Restaurants tell you a lot about the health of a town. Like a rude, outstretched tongue, they show you its preoccupations, problem areas and recurring bad habits. Krakatoa reveals plenty about Brighton. Once the epitome of British sleaze, Brighton today is all about hearty, cheerful hedonism. It is inhabited by blasé pleasure-junkies from all walks of life, filled with enough self-regard to make an existentialist blush. This is a town where your neighbours play the didgeridoo, where Euro-crusties pass you in the street loudly anarchising in perfect French, where many people consider lying around doing nothing to be a vocation. You can meet them all at Krakatoa.

They come to Krakatoa because this real-life toytown doesn't feed anybody properly. Grown-up restaurants can be counted on one hand with fingers to spare. Endless pasta/pizza, all-you-can-eat stodge-fests offer fodder to penniless, tasteless students, drinkers and clubbers. The rest go to London to eat, or take up drinking instead. On the face of it, Krakatoa is a welcome attempt to adapt London-style grub for this distracted populace; good-looking pan-Asian food, bearing the requisite "modern" prefix, served up in smartish, blond-wood surroundings.

When we arrived, a pair of flustered Antipodean women - let's call them Laurel and Hardy - were presiding over some authentically Oriental chaos. Our Saturday night reservation for 9.15 had been written down by Laurel as 7.30. Hardy showed me the mis-booking, on an A4 sheet of paper covered in scribbles and doodles like a toddler's colouring book.

Reassured by a gracious apology from Hardy, we waited. Forty minutes later, we were seated in the coveted upstairs area. This restaurant is so small that people queuing have to go outside so others can leave. While the downstairs offers three bare communal tables with benches, the upstairs does Japanese floor-seating, with long, low shared tables and cushions. Every man in the room looks as though he's sitting on a spike. Soft lighting, semi-underground music and the somewhat haphazard decor - a Chinese teapot here, some Japanese etching there - make for a mildly hip, pleasant environment.

One drawback to a restaurant run by Lonely Planet globies is that they always have to talk about their feelings, to make their point - an attitude so unprofessional it qualifies as cabaret. Just as we were finally putting ourselves at our ease, Hardy demanded that some nearby diners clear out for the next sitting. Slightly piqued, they agreed. This wasn't good enough for Hardy, who told them off for "getting stroppy": "You can't expect to spend £10 a head in a budget restaurant and hang around all night." Naughty customers.

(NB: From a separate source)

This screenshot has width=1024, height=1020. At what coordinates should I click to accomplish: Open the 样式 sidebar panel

Food is cheap and, for the most part, both indignantly vegetarian and quite good. Far Eastern waiters wearing black bandannas hustle it in on huge wooden trays. A little later, a Japanese waitress provides you with cutlery. Vietnamese rice paper rolls (£3.50) were a fresh-tasting combination of mint and basil wrapped around clear vermicelli and vegetables, enclosed in translucent rice paper. Prawn Katsu (£3.95) gave you three battered king prawns, plastered with sesame seeds and accompanied by a sturdy chilli sauce. Miso soup (£2.50) was huge, but tasted mainly of salt.

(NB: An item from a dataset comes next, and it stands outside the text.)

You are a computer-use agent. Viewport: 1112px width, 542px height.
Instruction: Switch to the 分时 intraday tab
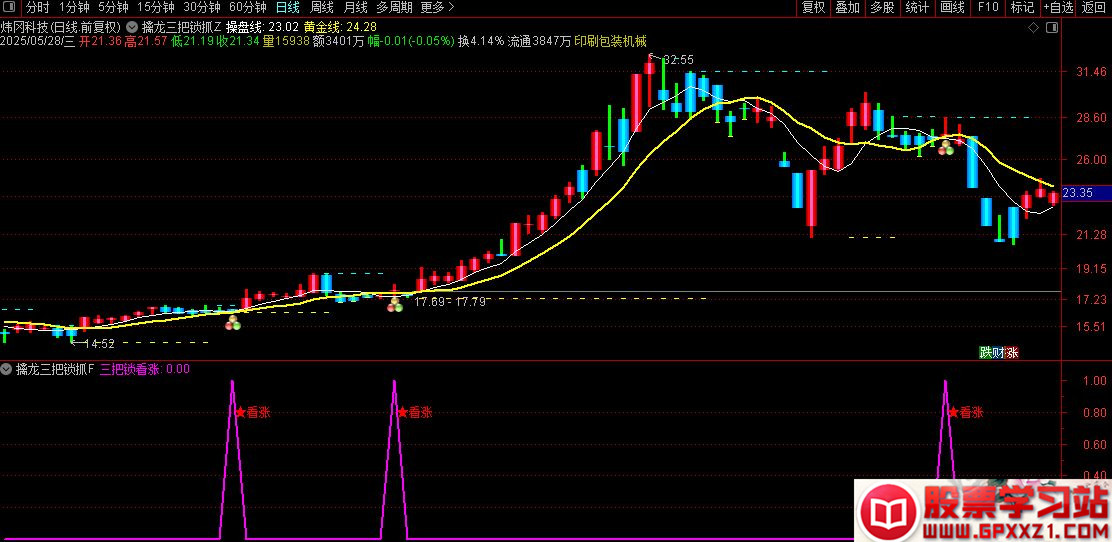click(37, 8)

Main courses try to straddle South-East Asia, but don't always make it. Javanese gado gado (£5.50) promised vegetables, tofu and egg in spicy peanut sauce, but delivered all the ingredients smothered in what tasted like Sunpat. Udang Sambal Belacan (Malaysian stir-fried prawns, £5.95), on the other hand, was excellent. Fat shellfish, spicy and plentiful, scented with lime leaves and chillies. Thai red prawn curry (£5.50), was equally generous with seafood, but nullified by too much coconut.

Aside from the cabaret, desserts, all £3.50, are the best thing here. A Balinese pancake stuffed with coconut and rich palm sugar was light and, surprisingly, not too sweet. A pudding of pecans and apricots submerged in a sticky, caramel-infused brown broth tasted better than it sounds. Wines and beers are few, but perfectly drinkable. As far as foodie culture in Brighton goes, Krakatoa is a step up - even if the management do insist on taking two steps back every time they open their mouths.